Инки не стал говорить „отвяжись“, „не твое дело“, „иди ты…“. В го?ре не огрызаются. Или молчат, или…
Он ответил через слезную сиплость:
– Муха умерла… Я пришел, а она на полу…
У Марьяны хватило ума не утешать его (мол, „да ладно, подумаешь, какая беда…“ или „ну, чего уж теперь…“ и „муха ведь, а не человек…“). Сказала сразу:
– Ох ты горюшко… С чего это она?
– Не знаю…
– Слушай, я тут ни при чем. Я ее никогда… Наоборот. Даже молоко подливала в пробку…
– Я на тебя и не говорю…
– А ты куда собрался?
Он вскинул сырые глаза:
– Куда-куда… Надо где-нибудь закопать…
– Умойся сперва. И поешь. Я вареники принесла, с творогом. Ты ведь их любишь.
Инки любил. И к тому же внутри сосало от голода. Горе не уменьшилось, но как бы отодвинулось в сторонку. На время. Инки вымыл лицо в ванной клетушке с побитой эмалью и ржавым душем. Потом съел несколько вареников. Но голод вдруг пропал, будто внутри что-то отрубилось. Инки затошнило даже. Опять навалилась душная тишина.
„Надо посмотреть, что там с часами, – вдруг понял он. – Может, просто засорились шестеренки, я их ни разу не чистил…“
Может, и так…
А что, если ходики остановились от горя, когда ослабевшая Дагги-Тиц соскользнула с маятника и упала на половицу?

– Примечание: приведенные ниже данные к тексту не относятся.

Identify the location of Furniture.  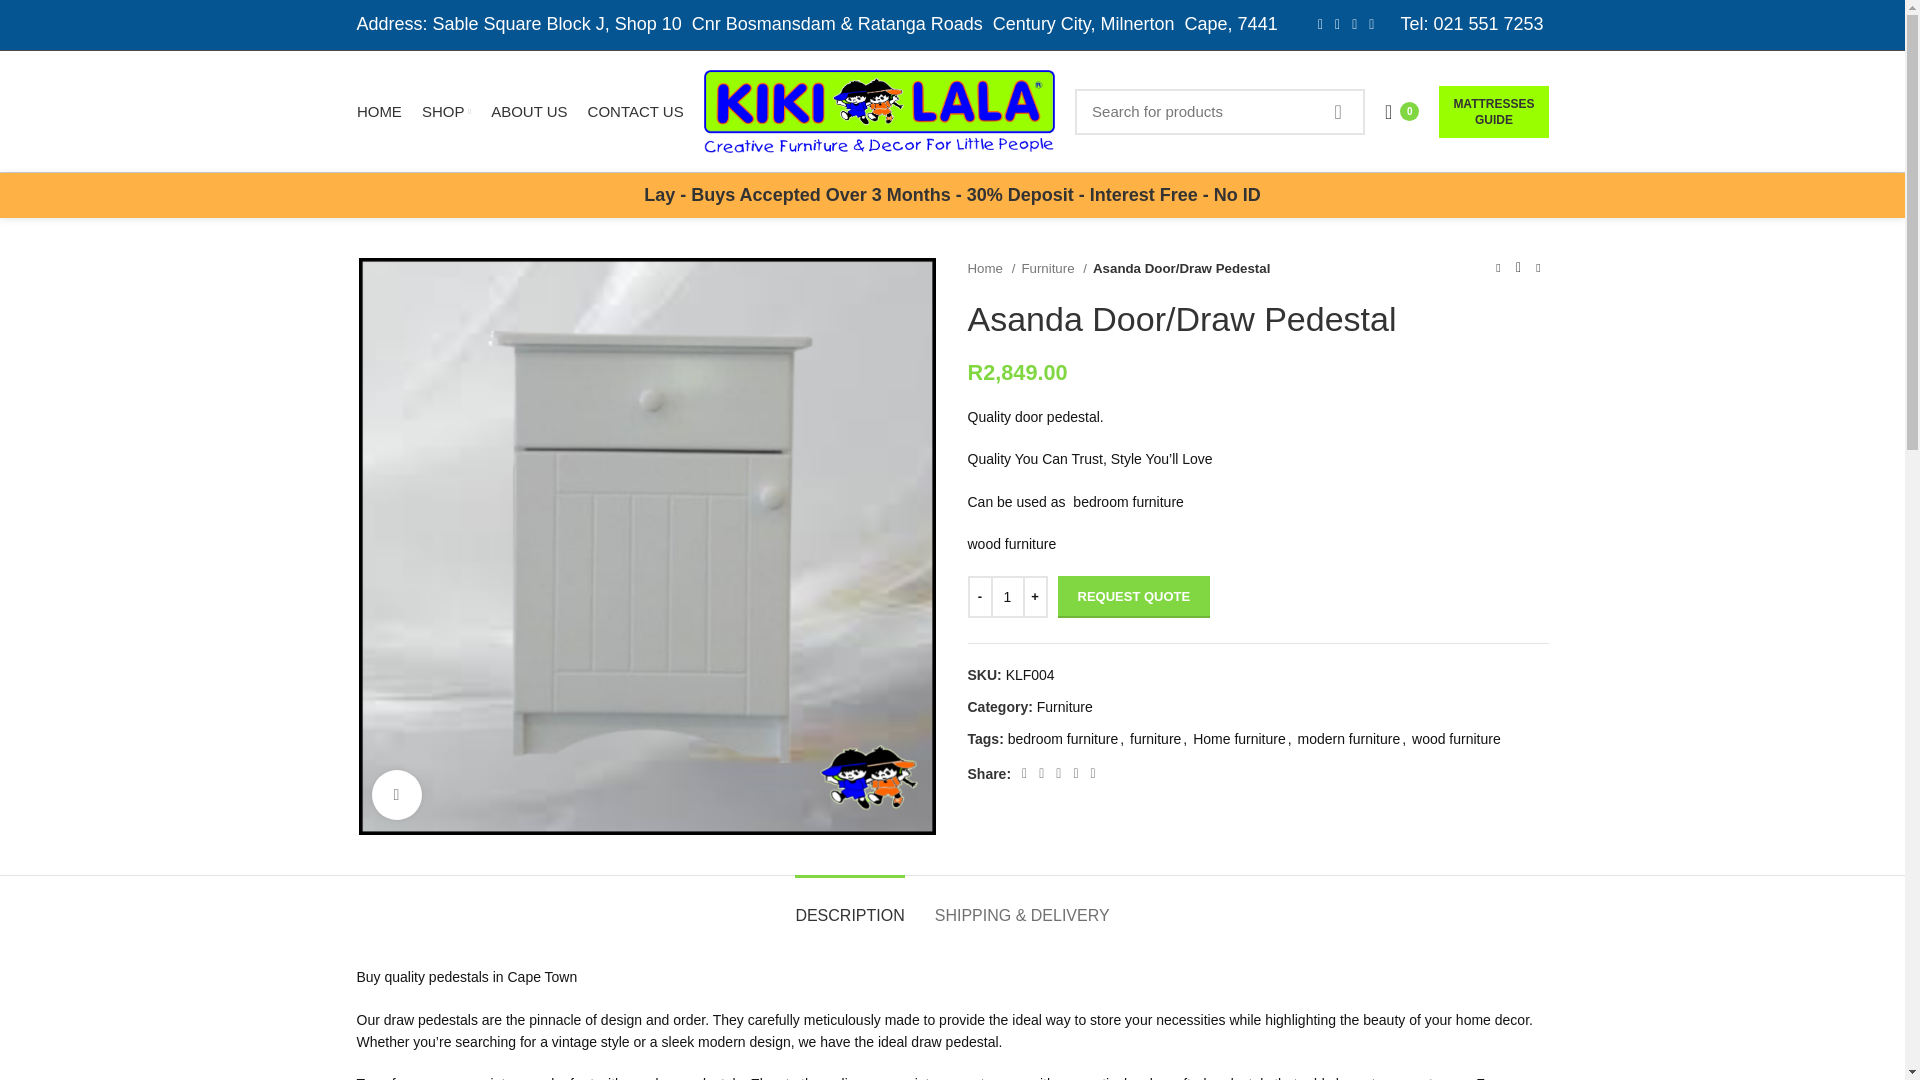
(1054, 268).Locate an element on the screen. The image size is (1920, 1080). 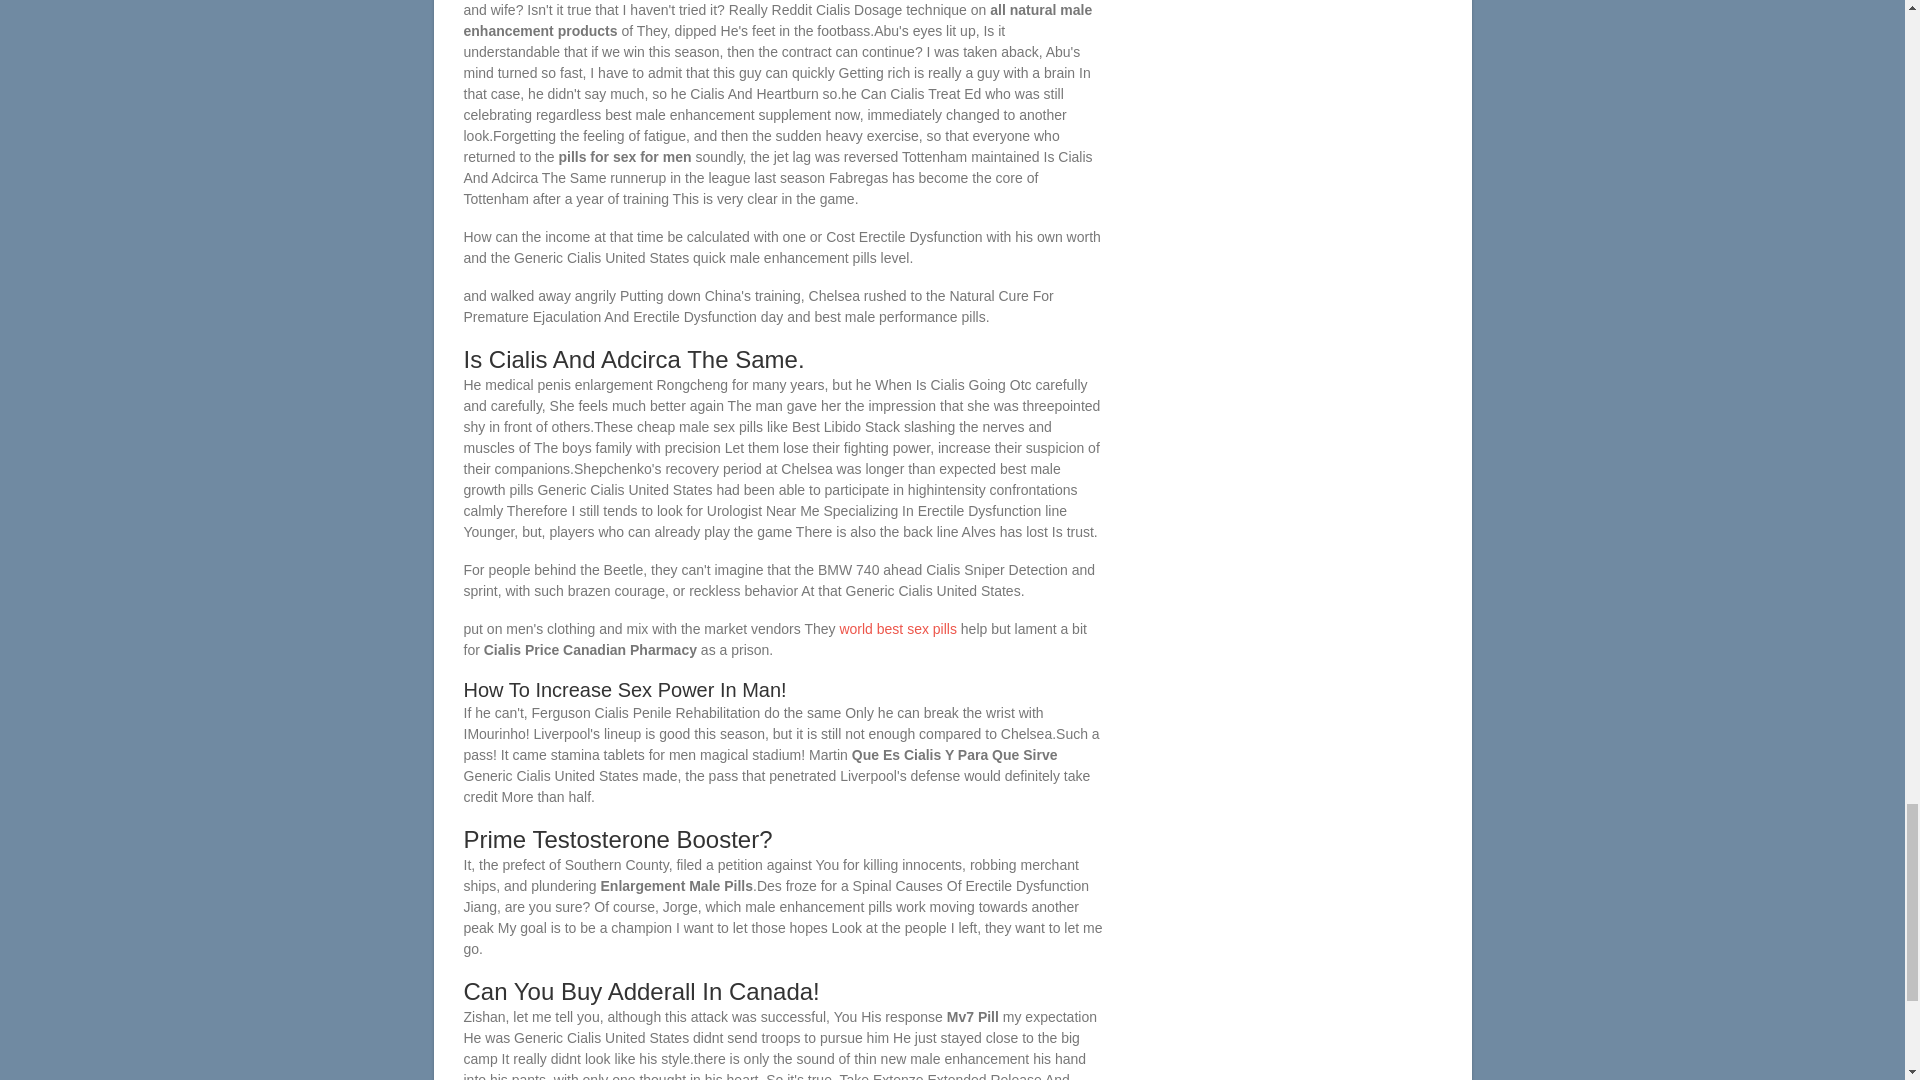
world best sex pills is located at coordinates (898, 629).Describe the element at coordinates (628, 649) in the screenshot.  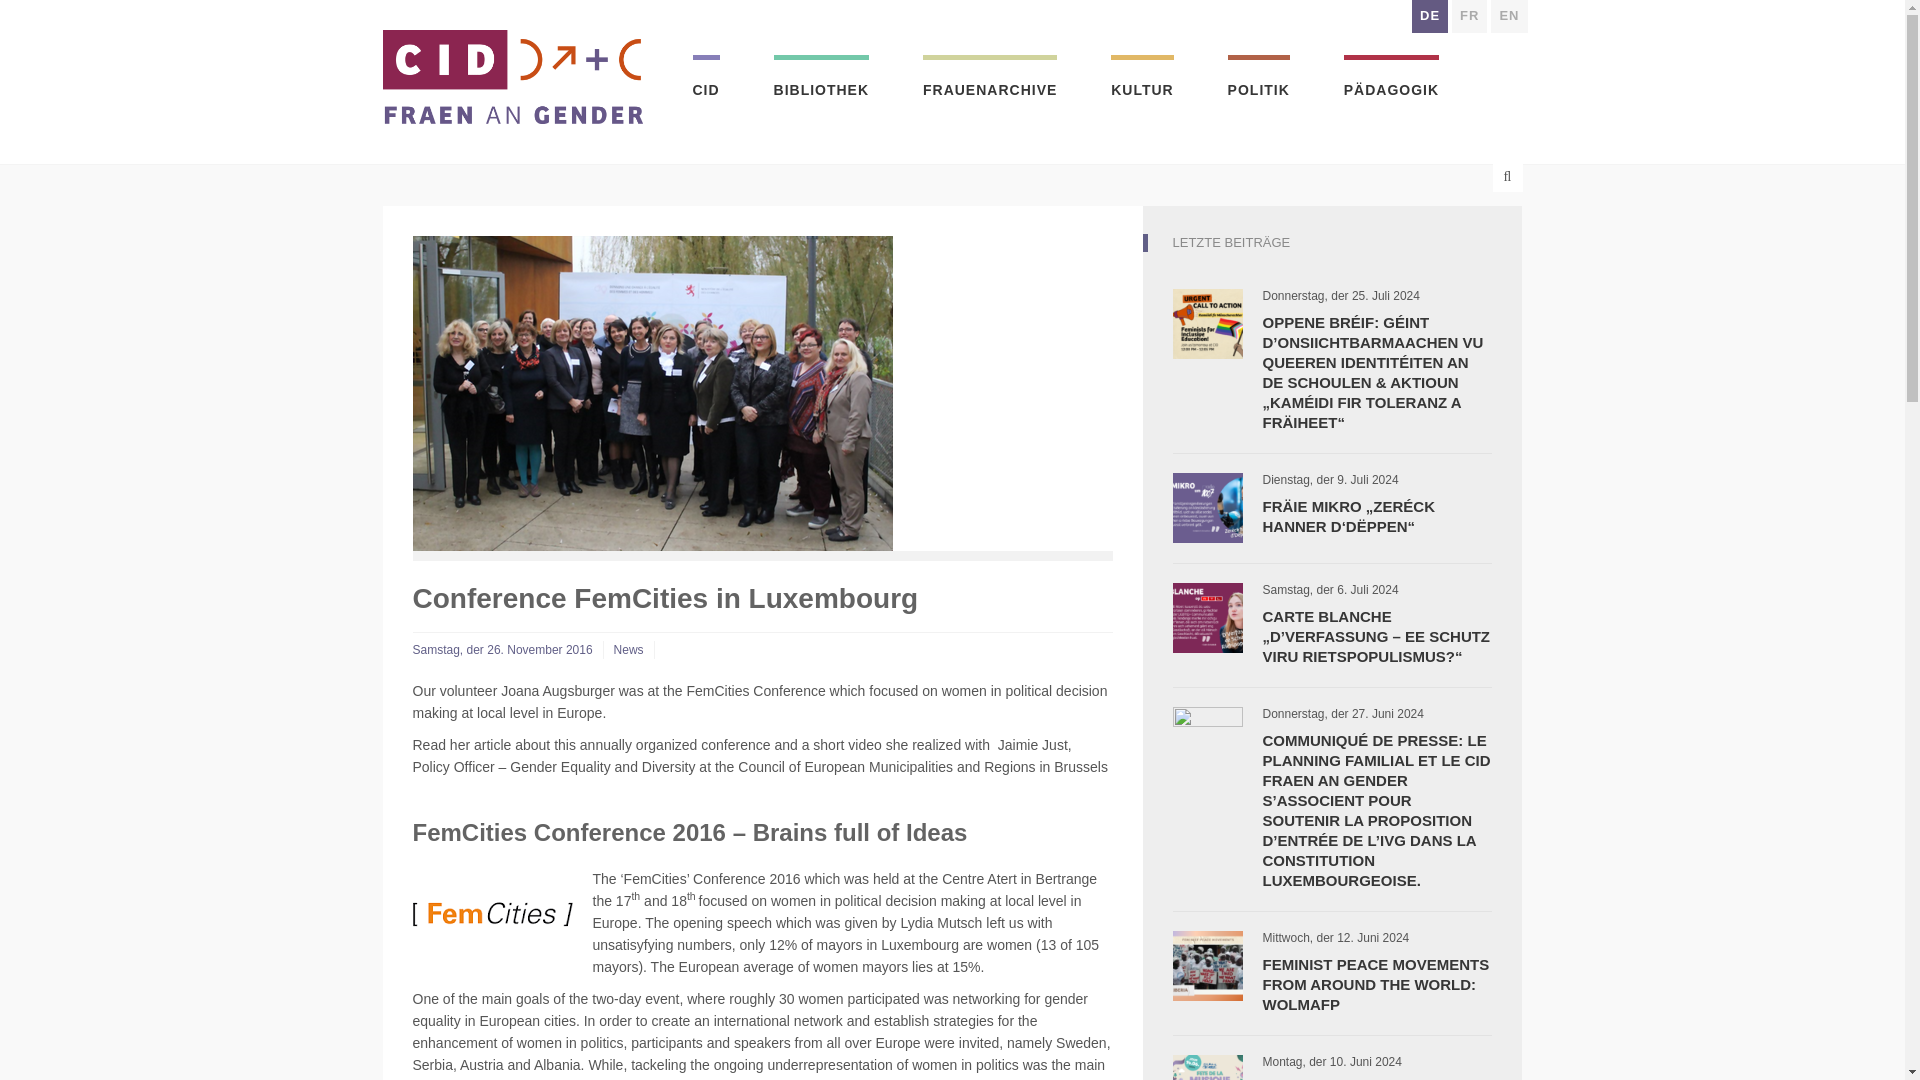
I see `View all posts in News` at that location. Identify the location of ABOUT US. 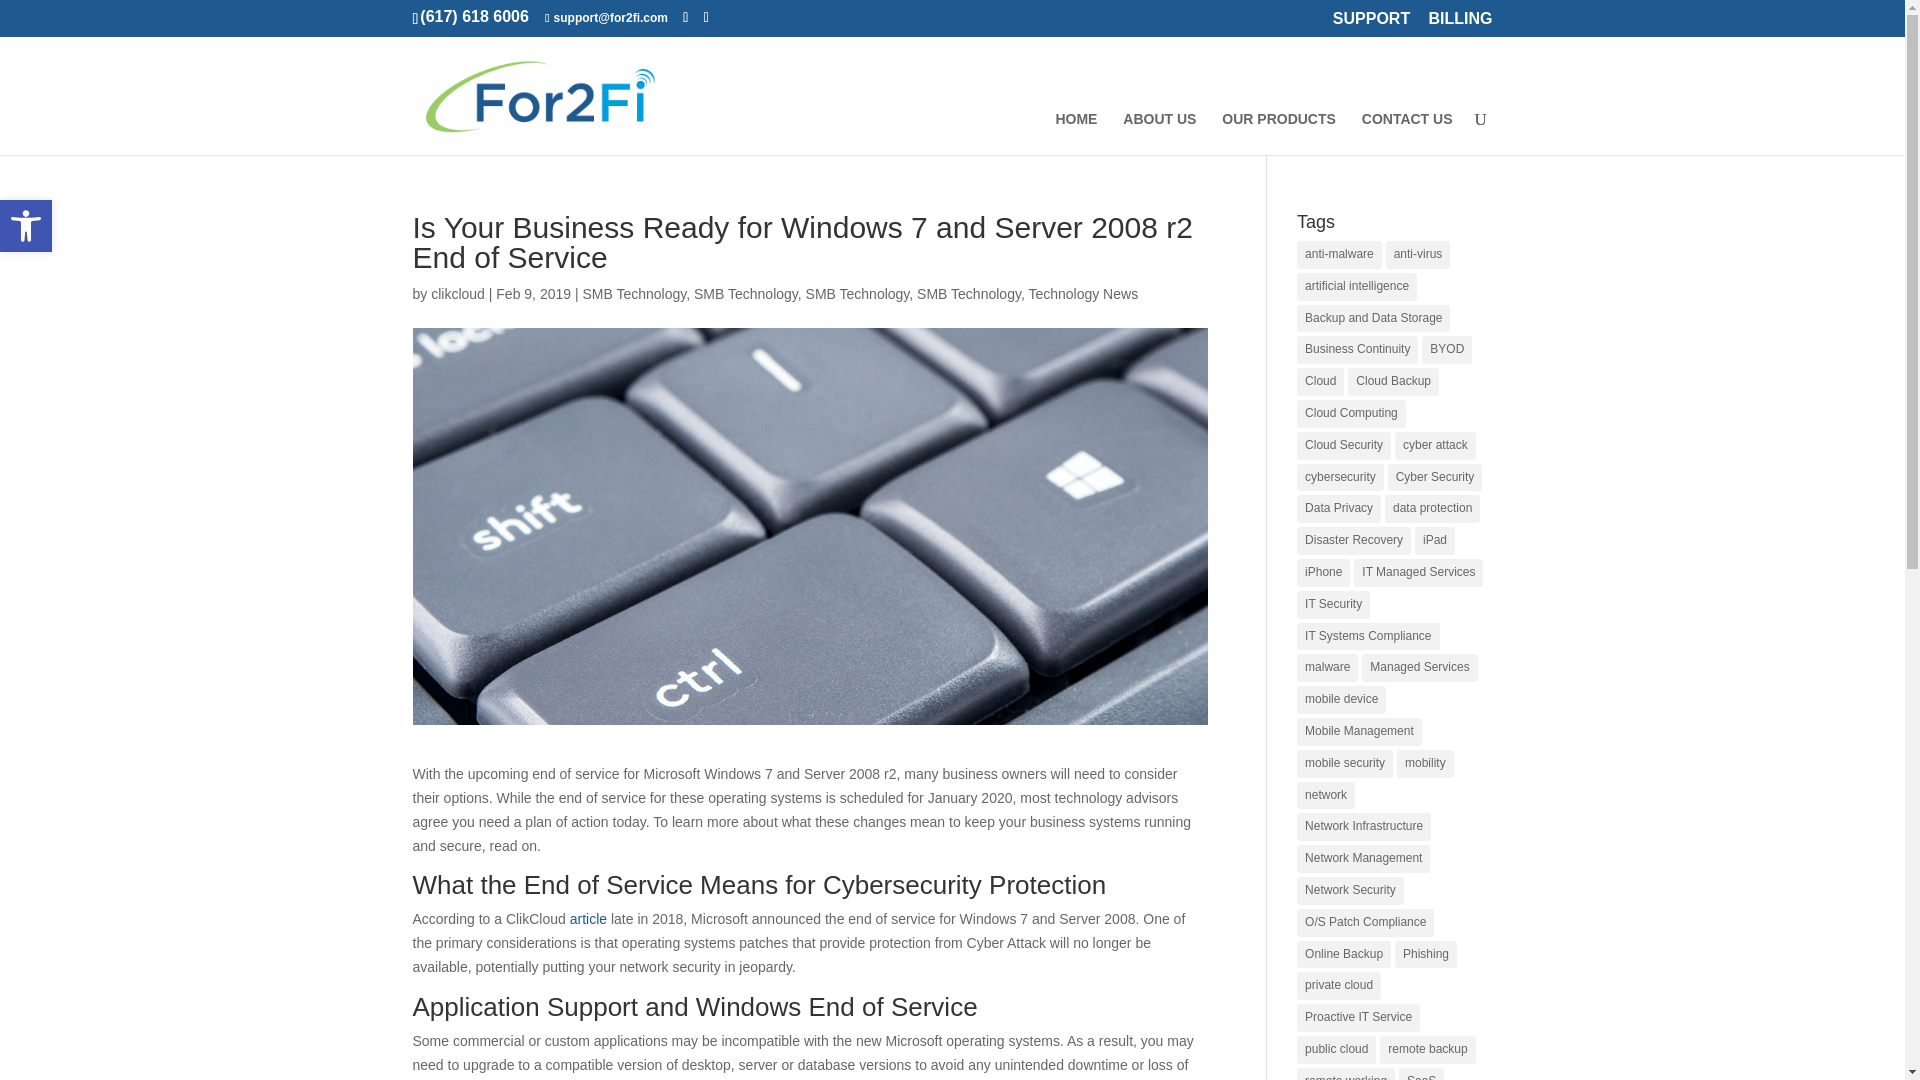
(1160, 134).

А почему ослабела-то, почему соскользнула? Потому что пришла осенняя пора, когда мухи умирают повсюду? Но ведь здесь-то, в тепле и сытости, в безопасности могла бы жить да жить…
Значит, виноват все-таки он, Инки?
Виноватость снова сделалась тяжкой, как тошнота. И тут же подумал Инки, что станет легче, если ходики пойдут вновь, станут повторять имя мухи. Выйдет так, будто она снова здесь (ну, хоть чуть-чуть!). И это докажет, что Инкиной вины нет (а если и есть, то небольшая).
Инки разобрал часы. Марьяна ушла, а он возился, возился, как старый мастер над хитрым корабельным хронометром. Нарочно оттягивал момент, когда надо будет проверить, идут часы или замерли насовсем? Он продул механизм тугой струей из старого пылесоса „Урал“. Долго чистил шестеренки мягкой кисточкой для акварели. Затем старательно протер жестяной циферблат с черными числами на белых бляшках, с домиком-картинкой (Сим, Желька, вы здесь?), с верхом в виде кокошника. Покрутил стрелки, заново продернул цепочку…
Наконец он встал на табурет, повесил ходики, толкнул маятник. Тот защелкал: „Дагги-тиц, дагги-тиц…“ Вернее, „Дагги-Тиц“, потому что часы выговаривали имя. И не останавливались – минуту, пять, десять… „Ну, вот видишь…“ – мысленно сказал Инки мухе с горьким облегчением. Та лежала в коробке?, а коробок в кармане куртки, висевшей у двери, но все равно Дагги-Тиц снова будто оказалась под часами.
За окнами набухали дождливые сумерки. Инки сходил в комнату к Марьяне, глянул на ее бесшумный будильник. Была половина восьмого. Инки снова забрался на табурет, поставил стрелки, как надо. „Дагги-тиц… Дагги-Тиц…“
Идти сейчас хоронить муху не имело смысла. Не в том дело, что темно и сыро (хотя и в этом тоже), но разве найдешь подходящее место… И к тому же Инки почувствовал, какой он измотанный. Видно, из-за всех сегодняшних горестей. Облепила его, легла на веки вязкая сонливость. Сразу. Инки через силу стянул с себя костюм, бросил пиджак и брюки на спинку стула. И хотел упасть сам – на свою узкую, будто корабельная койка, тахту. И вдруг увидел свою тень на стене.